TASK REQUIREMENTS: Leave out all pictures while you copy the lines exactly from the one with "Given: Select the Rosebank Rd street label" through the last line of the listing.

○ ○ ○ ○

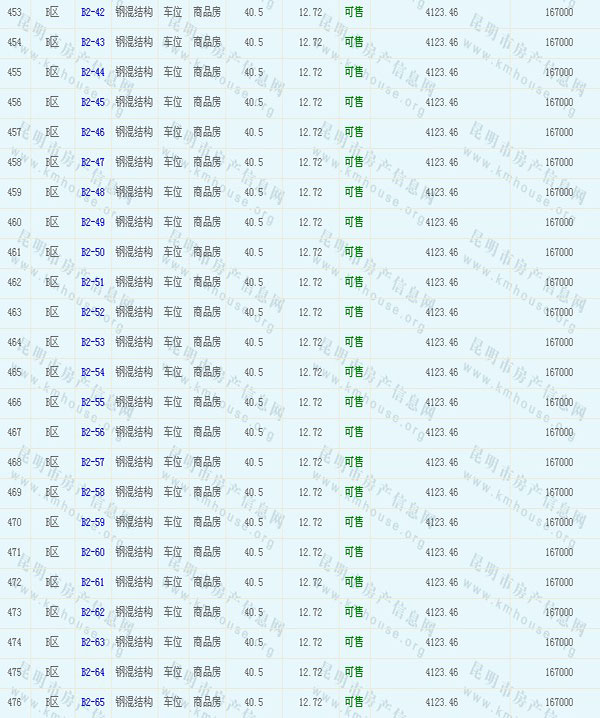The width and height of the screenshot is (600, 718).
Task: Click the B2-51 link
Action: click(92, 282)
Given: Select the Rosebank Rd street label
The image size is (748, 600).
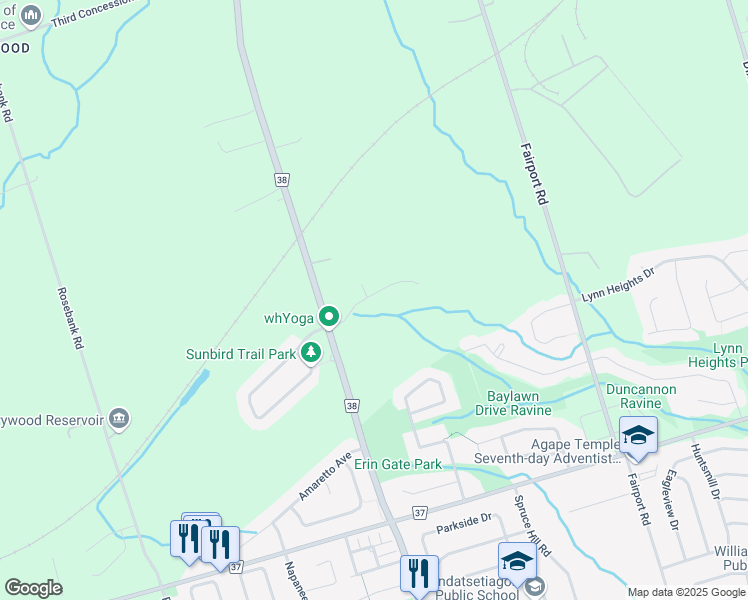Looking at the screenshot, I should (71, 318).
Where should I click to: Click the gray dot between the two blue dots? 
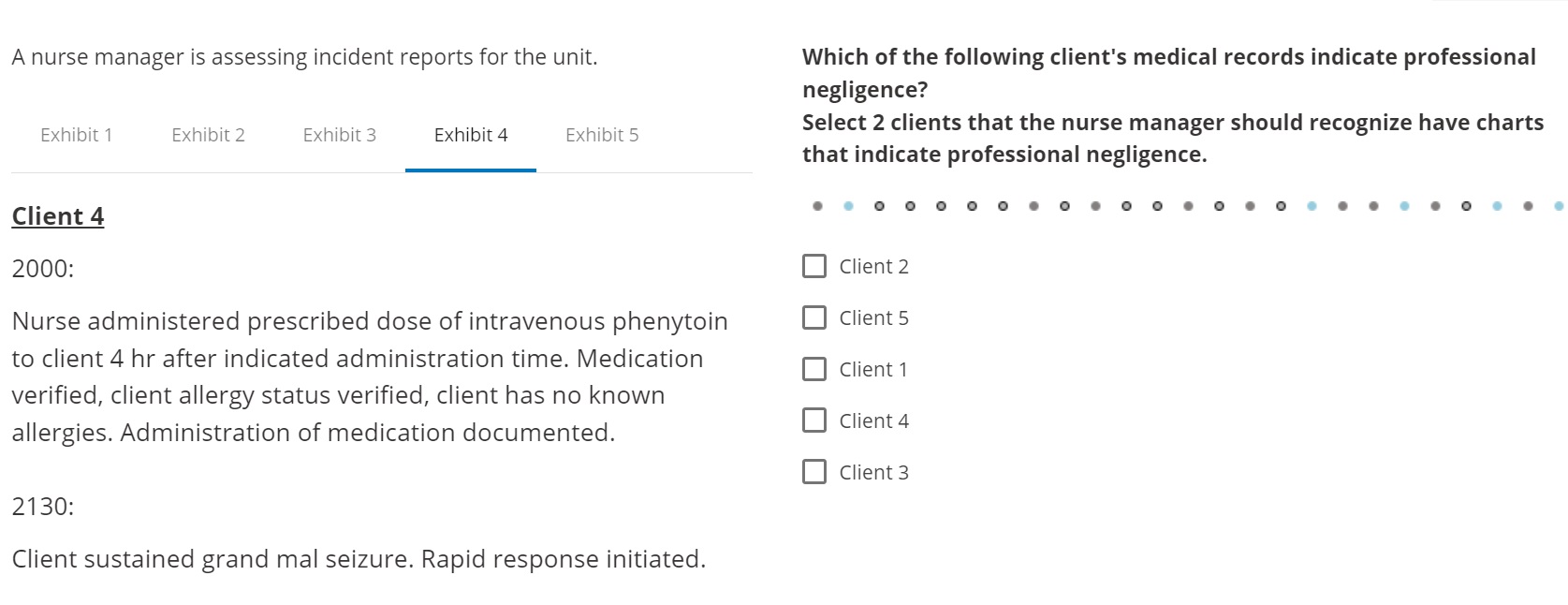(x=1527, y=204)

○ ○ ○ ○

ANSWER BELOW:
Given: Select the Rosebank Rd street label
The image size is (748, 600).
Looking at the screenshot, I should (71, 318).
Where should I click to: Click the gray dot between the two blue dots? 
(x=1527, y=204)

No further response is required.